--- Set problem ---
Reproduce the Scalr Agent metrics text word for word, starting at "- Size: All" and ending at "internal worker pool.".

--- Extracted text ---

___

Metrics
The Scalr Agent generates various metrics that provide insights into its performance.
Configuration
To enable this feature, set the SCALR_AGENT_OTLP_ENDPOINT environment variable to the host:port address of your OpenTelemetry collector – a gRPC server running an OTLP collector, and enable SCALR_AGENT_OTLP_METRICS_ENABLED option.
Naming conventions
Scalr Agent metrics adhere to a consistent naming convention to provide clear context.
Structure
Metrics are prefixed with a component path, like scalr_agent.app.policy or scalr_agent.worker, to identify the source of the metric.
If a unit is necessary for clarity, it's appended to the metric name in full, such as _bytes or _seconds.
Data  Types
- Time: All timing metrics are measured in seconds with millisecond precision, aligning with established conventions like those used by Prometheus and OpenTelemetry.
 - Size: All data size metrics are measured in bytes.
 - Boolean: Boolean values are represented as the strings true or false.
 
Labels
Metrics prefixed with scalr_agent.app include two specific labels for context: account_name and run_id.
Main Metrics
Metrics from the Scalr Agent and internal worker pool.

___

[Records for locating displayed items]
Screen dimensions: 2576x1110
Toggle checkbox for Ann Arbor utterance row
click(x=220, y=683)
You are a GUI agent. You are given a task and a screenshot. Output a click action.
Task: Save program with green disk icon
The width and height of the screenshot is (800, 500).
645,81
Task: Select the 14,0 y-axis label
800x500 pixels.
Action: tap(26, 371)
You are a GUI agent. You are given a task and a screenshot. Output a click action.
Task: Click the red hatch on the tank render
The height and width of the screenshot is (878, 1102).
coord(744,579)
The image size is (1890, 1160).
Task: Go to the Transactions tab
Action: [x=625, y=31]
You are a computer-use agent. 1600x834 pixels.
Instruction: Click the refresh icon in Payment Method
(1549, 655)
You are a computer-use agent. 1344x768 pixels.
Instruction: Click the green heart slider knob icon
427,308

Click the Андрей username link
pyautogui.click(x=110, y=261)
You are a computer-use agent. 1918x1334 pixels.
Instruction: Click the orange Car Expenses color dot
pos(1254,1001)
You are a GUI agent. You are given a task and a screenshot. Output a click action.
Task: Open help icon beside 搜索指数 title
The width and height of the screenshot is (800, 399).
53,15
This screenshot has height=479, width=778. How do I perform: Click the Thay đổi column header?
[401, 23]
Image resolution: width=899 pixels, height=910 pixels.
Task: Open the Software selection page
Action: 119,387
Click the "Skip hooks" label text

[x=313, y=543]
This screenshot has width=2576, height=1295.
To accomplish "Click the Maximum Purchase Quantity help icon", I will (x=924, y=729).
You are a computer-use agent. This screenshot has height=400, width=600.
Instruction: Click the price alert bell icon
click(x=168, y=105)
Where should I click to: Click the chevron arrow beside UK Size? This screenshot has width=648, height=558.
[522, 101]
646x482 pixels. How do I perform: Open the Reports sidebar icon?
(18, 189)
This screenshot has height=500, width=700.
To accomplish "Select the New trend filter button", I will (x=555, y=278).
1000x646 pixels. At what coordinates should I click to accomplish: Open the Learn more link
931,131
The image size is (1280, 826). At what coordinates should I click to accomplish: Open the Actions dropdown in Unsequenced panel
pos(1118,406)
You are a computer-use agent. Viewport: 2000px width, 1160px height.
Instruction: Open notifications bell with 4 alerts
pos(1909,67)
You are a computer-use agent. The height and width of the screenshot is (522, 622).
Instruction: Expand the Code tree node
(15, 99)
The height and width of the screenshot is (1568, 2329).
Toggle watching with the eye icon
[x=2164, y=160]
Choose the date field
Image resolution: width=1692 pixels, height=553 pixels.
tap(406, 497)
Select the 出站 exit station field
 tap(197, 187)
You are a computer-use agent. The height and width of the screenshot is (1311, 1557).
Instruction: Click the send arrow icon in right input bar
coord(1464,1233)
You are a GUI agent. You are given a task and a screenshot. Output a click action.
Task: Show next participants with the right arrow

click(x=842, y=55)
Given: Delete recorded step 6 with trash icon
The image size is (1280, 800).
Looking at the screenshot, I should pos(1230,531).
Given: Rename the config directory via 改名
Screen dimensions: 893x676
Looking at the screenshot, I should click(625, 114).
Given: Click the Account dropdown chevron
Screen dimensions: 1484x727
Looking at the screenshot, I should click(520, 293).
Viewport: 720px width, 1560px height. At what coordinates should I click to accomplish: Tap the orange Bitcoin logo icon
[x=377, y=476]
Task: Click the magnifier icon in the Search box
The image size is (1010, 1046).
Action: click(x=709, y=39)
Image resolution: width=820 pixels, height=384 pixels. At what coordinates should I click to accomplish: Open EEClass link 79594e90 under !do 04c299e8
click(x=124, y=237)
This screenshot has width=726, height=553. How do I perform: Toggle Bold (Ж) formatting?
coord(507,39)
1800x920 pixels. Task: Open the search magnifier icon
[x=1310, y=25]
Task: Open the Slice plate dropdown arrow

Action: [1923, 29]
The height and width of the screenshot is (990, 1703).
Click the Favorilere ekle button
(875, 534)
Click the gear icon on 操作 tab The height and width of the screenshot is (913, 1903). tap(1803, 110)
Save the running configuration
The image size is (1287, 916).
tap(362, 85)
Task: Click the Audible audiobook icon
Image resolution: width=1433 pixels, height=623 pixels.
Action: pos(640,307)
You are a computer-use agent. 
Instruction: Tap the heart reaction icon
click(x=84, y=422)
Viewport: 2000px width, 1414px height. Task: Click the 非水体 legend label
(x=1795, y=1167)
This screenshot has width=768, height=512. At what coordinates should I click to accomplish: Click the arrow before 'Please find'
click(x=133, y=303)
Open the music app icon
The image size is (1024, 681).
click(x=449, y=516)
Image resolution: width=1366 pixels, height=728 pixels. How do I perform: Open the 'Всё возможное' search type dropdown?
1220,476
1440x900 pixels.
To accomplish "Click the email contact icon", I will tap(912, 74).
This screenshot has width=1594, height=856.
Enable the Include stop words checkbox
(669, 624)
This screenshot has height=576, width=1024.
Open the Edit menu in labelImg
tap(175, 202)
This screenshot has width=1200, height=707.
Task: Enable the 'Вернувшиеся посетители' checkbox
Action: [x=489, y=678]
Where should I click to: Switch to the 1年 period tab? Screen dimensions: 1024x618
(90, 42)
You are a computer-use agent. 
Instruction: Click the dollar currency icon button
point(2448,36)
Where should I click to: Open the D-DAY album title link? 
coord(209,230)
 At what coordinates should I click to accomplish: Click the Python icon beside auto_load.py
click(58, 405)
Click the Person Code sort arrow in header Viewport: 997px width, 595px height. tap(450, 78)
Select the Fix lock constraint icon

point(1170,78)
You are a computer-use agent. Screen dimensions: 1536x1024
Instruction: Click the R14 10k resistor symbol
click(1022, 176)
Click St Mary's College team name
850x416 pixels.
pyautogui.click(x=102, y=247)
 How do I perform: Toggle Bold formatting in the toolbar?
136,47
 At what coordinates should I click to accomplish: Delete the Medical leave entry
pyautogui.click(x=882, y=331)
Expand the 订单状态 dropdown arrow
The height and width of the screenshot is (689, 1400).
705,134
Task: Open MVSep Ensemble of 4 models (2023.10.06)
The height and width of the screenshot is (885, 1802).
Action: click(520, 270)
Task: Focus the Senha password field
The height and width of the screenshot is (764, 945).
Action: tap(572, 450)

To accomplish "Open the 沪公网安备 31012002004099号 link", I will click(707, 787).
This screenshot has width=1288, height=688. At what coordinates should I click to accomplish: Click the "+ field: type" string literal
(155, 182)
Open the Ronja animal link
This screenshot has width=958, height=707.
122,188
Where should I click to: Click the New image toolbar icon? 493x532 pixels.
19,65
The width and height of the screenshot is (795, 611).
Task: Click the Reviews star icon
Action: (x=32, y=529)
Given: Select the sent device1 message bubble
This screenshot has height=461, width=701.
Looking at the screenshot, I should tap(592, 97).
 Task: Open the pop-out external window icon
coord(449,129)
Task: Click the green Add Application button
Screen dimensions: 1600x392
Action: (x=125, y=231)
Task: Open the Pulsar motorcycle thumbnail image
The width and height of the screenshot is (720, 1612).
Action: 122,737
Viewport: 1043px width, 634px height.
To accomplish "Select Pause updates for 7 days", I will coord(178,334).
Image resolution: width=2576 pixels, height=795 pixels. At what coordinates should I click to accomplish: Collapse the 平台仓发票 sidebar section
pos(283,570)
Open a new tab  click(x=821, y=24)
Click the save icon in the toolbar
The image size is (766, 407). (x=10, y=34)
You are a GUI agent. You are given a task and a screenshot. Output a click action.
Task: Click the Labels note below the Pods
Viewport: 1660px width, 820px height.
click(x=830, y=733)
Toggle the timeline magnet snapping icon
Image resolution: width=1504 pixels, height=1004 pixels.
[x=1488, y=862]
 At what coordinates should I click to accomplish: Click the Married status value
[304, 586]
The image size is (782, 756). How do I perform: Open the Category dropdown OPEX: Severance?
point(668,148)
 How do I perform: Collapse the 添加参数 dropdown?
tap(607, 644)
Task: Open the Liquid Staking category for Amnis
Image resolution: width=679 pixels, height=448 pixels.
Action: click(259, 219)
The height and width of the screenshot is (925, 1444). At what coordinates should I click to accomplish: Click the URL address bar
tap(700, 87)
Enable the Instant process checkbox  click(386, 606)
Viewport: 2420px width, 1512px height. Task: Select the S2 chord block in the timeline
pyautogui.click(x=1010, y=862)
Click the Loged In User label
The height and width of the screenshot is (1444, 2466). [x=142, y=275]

___

--- Answer to this exercise ---
- Size: All data size metrics are measured in bytes.
 - Boolean: Boolean values are represented as the strings true or false.
 
Labels
Metrics prefixed with scalr_agent.app include two specific labels for context: account_name and run_id.
Main Metrics
Metrics from the Scalr Agent and internal worker pool.